Play the game once and view the code

To obtain directory robots containing source code to your current directory, type
  cp -r ~mc38/labs/robots-polymorph/robots/ robots
Compile and play the game once to observe its behavior.

Next, familiarize yourself with the code. First, skim the README file. I recommend you look at the Unit class, the GameState class and the Game class.

Add polymorphism

Your goal is to incorporate polymorphism into the Robots program. There are several places where polymorphism is appropriate in this program. In order to help you incorporate polymorphism into the Robots program, we give you the following step-by-step approach:

  1. Make draw(), moveTowards() and attacks() virtual in the Unit class. Update subclasses as appropriate. For this part of the lab, the Unit class need not be pure-virtual. Just leave the most common case for these procedures here. Subclasses will only need to override these definitions if they need to. You'll need to add a procedure draw() to which does nothing (or, if you prefer, flags an error). Recompile and run.

  2. Make Junk a subclass of Robot. Override methods moveTowards() and attacks() to behave appropriately for Junk. (You'll need to add a constructor to the Robot class which is called by Junk's constructor.) Recompile and run.

  3. Add a virtual function isJunk() to the Robot class. The function should return bool. Update subclass Junk appropriately. Recompile.

  4. Quite a few changes are required to the GameState class so that only one vector of vector<Robot *> is maintained. (There won't be a vector of Junk.) Make the appropriate changes. Most changes are simple. More significant changes to the logic are required in the constructor and in countCollisions(). The latter procedure can be vastly simplified to make no reference to junkAt(). In fact, you should be able to remove the procedure junkAt() from the GameState class.

  5. Review GameState procedure by procedure once more to be sure all required changes were made. Then, try compiling and debugging.

  6. Unfortunately, your robots program now has a memory leak. There are lots of robots that get created, but never get destroyed. If a player would do really really well in the game, and play for hours, eventually the program would run out of space, bringing it to a grinding halt.

    Add a static variable count to by placing the following line at the top of

      static int count = 0;
    This variable will have file scope.

    Edit so that every call to any of the three Unit::Unit(...) constructors should increment count. Make a virtual destructor Unit::~Unit() whose only purpose is to decrement count. (The destructor needs to be virtual since the class is virtual.)

    Recompile and run your program in gdb. After playing two levels, hit C-c C-c in Emacs's gdb buffer, set a breakpoint in one of the Unit classes, continue, and (lastly) inspect the variable. Is the value reasonable? If it keeps growing as you go from level to level, your have a memory leak.

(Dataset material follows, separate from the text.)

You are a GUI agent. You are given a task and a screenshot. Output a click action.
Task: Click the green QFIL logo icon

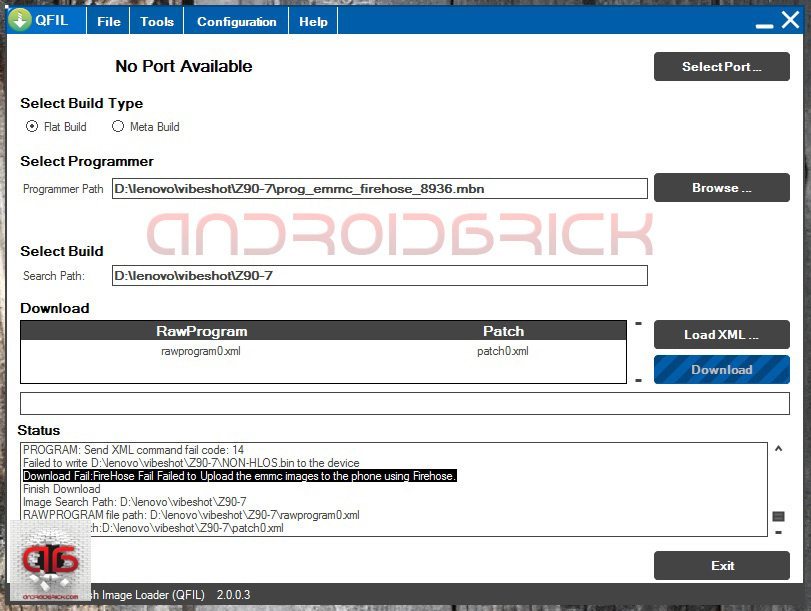click(x=21, y=21)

  7. In both the GameState(int numberOfRobots() constructor and the CountCollisions() method you should be able to place a call to delete to return some old robots to the heap. Do so.

    This won't solve the memory leak mentioned above, but it will reduce it. To completely solve it, you'd need to write an appropriate copy constructors, destructor and operator= for the class.

  8. Check-off Be sure to get checked off for this lab.

``Optional'' lab assignments

Listed below are three optional assignments, two of which introduce advanced C++ concepts. Do any or all of the three. They need not be done in order.

You should not treat this as an opportunity to take the afternoon off. If you're done with the day's lab, try to learn something new!

Destructors and copy constructors (optional)

  1. Review the Advanced Topic on pages 583-585 of the text. Feel free to ask us questions about their code. Implement a copy constructor, destructor and overloaded operator= for the GameState class.

  2. Test to be sure there is no memory leak.

Pure virtual classes (optional)

If you have yet to get checked off for the last part, be sure to save a backup copy of your working code.

A pure virtual class declares virtual functions but does not define them. The virtual function declaration needs to include the bizarre incantation = 0 as follows:

  virtual void draw() = 0;	// Declaration in Unit.h
This says, ``I have no intention an object of class Unit, only objects of subclasses of class Unit. Subclasses must define the procedure draw().'' You can still accept Unit's as parameters by reference or by pointer.

  1. Make the Unit class pure virtual by making any changes you feel appropriate. You may need to add a new class, since currently the click is a Unit. Note that Unit's can only be passed as arguments through reference parameters (or pointers), since a Unit object can't exist on it's own; only subclasses of the Unit's class exist.

  2. Clean up the code a bit. Some functionality in the Unit class really belongs in the Robot class. Move those methods which only Robot's use to the Robot class. (Remember that the hero uses the moveTowards method.)

Changing the game (optional)

With virtual classes, it's quite easy to enhance the game by adding, say, a few robots with strange behavior. Do so.